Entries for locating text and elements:
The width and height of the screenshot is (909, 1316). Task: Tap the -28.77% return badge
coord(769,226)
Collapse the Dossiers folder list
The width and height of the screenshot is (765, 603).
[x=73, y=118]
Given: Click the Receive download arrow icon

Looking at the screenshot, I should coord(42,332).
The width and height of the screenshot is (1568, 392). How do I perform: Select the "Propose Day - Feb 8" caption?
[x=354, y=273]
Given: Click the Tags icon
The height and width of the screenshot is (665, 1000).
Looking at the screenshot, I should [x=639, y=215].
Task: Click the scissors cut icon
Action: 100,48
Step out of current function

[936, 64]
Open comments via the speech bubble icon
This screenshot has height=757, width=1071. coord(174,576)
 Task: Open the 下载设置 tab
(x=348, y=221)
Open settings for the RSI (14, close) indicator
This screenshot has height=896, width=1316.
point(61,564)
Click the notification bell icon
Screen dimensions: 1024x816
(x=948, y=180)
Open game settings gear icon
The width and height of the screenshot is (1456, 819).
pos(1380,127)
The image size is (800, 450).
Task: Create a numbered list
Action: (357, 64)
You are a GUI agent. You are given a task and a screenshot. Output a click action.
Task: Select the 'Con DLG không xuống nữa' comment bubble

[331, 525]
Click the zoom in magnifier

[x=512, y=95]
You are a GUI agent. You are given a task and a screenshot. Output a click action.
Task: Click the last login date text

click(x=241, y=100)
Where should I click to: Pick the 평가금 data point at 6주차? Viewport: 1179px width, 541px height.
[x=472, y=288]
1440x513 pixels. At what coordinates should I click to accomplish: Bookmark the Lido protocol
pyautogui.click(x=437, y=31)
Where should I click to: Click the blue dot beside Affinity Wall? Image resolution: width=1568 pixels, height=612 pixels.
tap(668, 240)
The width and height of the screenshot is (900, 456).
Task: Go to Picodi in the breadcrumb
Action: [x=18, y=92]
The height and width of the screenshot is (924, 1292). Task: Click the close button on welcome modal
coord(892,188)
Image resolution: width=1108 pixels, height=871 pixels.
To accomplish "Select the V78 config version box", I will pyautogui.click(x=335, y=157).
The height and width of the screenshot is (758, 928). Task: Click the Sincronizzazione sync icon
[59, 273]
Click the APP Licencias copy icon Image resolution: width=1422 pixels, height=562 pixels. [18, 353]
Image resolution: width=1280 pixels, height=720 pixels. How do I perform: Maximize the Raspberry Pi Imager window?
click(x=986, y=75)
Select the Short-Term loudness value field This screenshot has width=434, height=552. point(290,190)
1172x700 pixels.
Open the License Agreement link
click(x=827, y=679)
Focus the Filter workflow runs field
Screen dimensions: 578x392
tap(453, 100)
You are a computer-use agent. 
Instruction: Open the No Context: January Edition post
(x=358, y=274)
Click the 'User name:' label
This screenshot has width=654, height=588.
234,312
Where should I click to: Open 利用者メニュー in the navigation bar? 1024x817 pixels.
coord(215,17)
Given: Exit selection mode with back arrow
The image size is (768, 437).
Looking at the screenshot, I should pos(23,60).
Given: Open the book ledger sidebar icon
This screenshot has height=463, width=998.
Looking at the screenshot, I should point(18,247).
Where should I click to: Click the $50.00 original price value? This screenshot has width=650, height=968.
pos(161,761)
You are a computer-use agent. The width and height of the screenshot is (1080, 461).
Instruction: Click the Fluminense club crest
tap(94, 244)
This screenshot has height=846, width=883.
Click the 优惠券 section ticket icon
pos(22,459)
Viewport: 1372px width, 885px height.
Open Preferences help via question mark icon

*Task prompt*.
Reproduce the data above word for word, from the line that contains "Given: Click the Tags icon" down to the line that contains "This screenshot has height=757, width=1071.", including both of those lines.

*Written solution*.
Given: Click the Tags icon
The height and width of the screenshot is (665, 1000).
Looking at the screenshot, I should [x=639, y=215].
Task: Click the scissors cut icon
Action: 100,48
Step out of current function

[936, 64]
Open comments via the speech bubble icon
This screenshot has height=757, width=1071. coord(174,576)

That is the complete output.